E Jesus ficou sozinho com a mulher que estava lá, no meio do povo. Então Jesus se levantou e disse: “Mulher, onde estão eles? Ninguém te condenou?” Ela respondeu: “Ninguém, Senhor.” Então Jesus lhe disse: “Eu também não te condeno. Podes ir, e de agora em diante não peques mais” (vv. 9b-11).

Ficaram só Jesus e a pecadora “no meio” (o texto grego não diz: “do povo”, v. 9b). Stº. Agostinho comentou: “Restaram só dois, a miserável e o misericordioso.” Resta ainda esclarecer a posição requerida de Jesus a respeito desta pecadora flagrada. A cena não é apenas uma controvérsia com os escribas, mas um problema pastoral que só se resolve pela palavra de Jesus (vv. 7b.11).

Agora Jesus toma iniciativa, porque a solução do caso não pode ser: porque todos são pecadores, todos são isentos? (cf.Mt 7,1-5), mas: todos são pecadores e necessitam de conversão e perdão; nova vida só é possível na base do perdão (cf. Lc 15; Mt 18 e a tradição batismal em 1Cor 6,9-11; cf. “de agora em diante” em relação à vida anterior de pecado em Rm 6,19.21; 8,1; 1Cor 7,14; 2Cor 5,16; 6,2; Ef 5,8; 1Pd 2,10.15). Mas a graça divina exclui o pecado (Rm 6,1), por isso a palavra final: “Não peques mais”.

Na vida de Davi há um caso judicial notável (2Sm 14): o rei tem que sentenciar se deve condenar o homicida ou perdoar o réu (seu próprio filho culpado, Absalão). A lei foi feita para o homem (e a mulher), e Jesus não veio para julgar (condenar) e sim para salvar (3,17; 12,47). A salvação dessa mulher está no perdão e na emenda (Ez 16,63).
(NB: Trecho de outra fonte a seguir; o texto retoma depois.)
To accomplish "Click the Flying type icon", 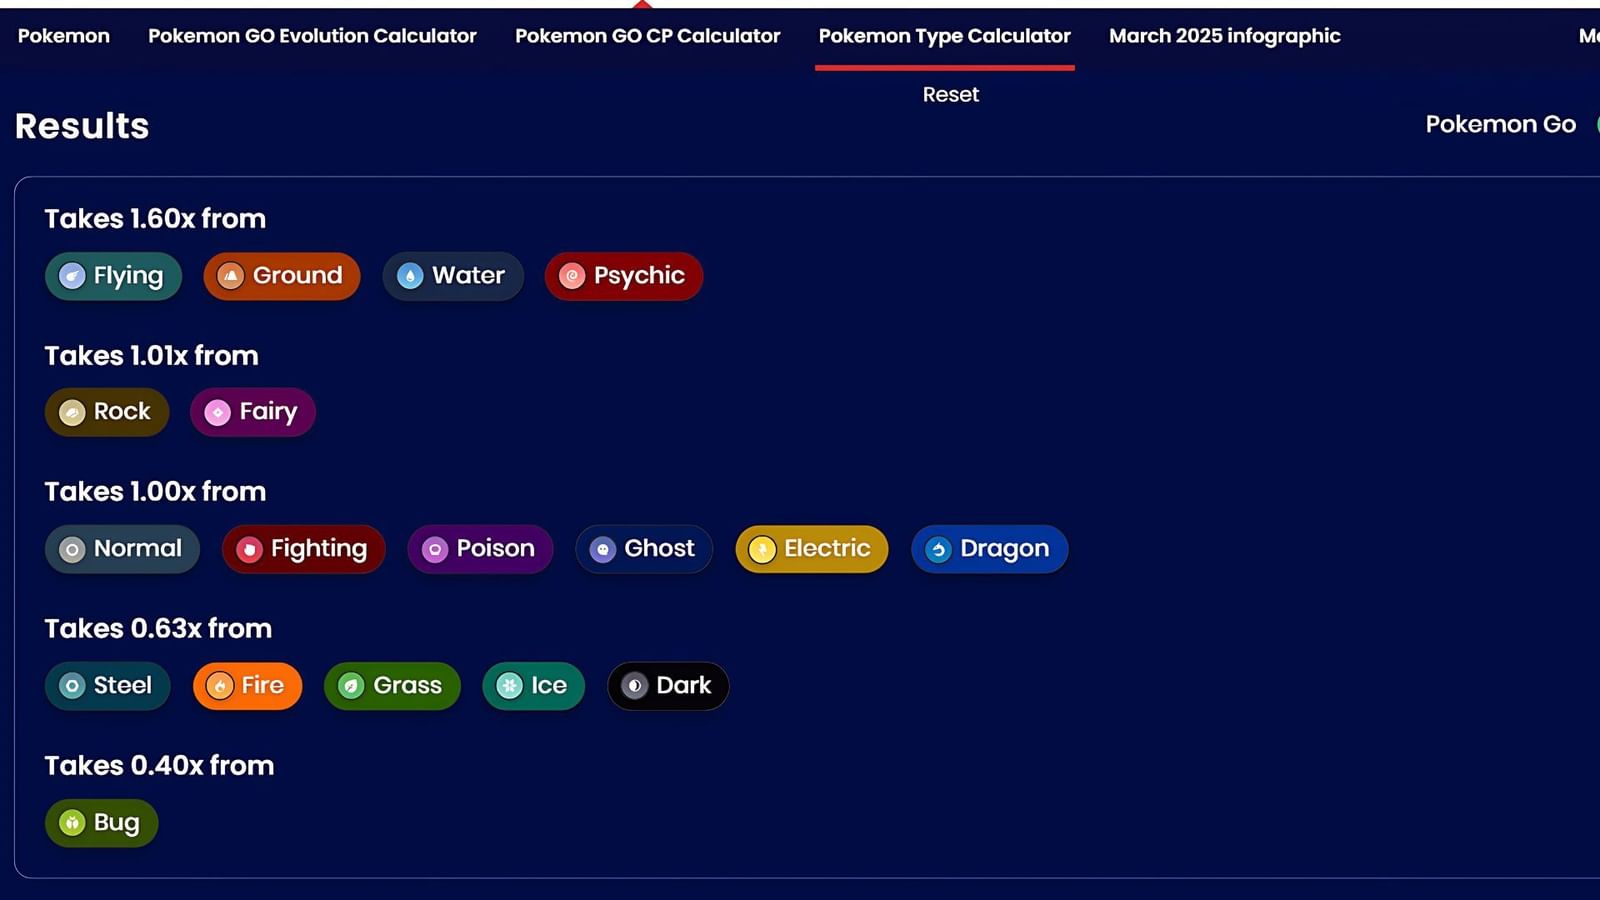I will 74,276.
O site da CNBB comenta: Quando falamos em pecado, sempre nos referimos aos pecados que os outros cometeram, jamais aos nossos, porque os outros precisam ser condenados pelos seus erros e nós somos diferentes, precisamos ser compreendidos. Quando fazemos isso, geralmente escondemos dos outros a face amorosa e misericordiosa de Deus, porque esta face é só para nós, e lhes mostramos um Deus que pune e é vingativo, que quer o castigo de todos, e esta face não é para nós. Com isso, nos tornamos um obstáculo para a conversão dos outros e, em consequência disso, Deus não agirá com misericórdia e amor conosco.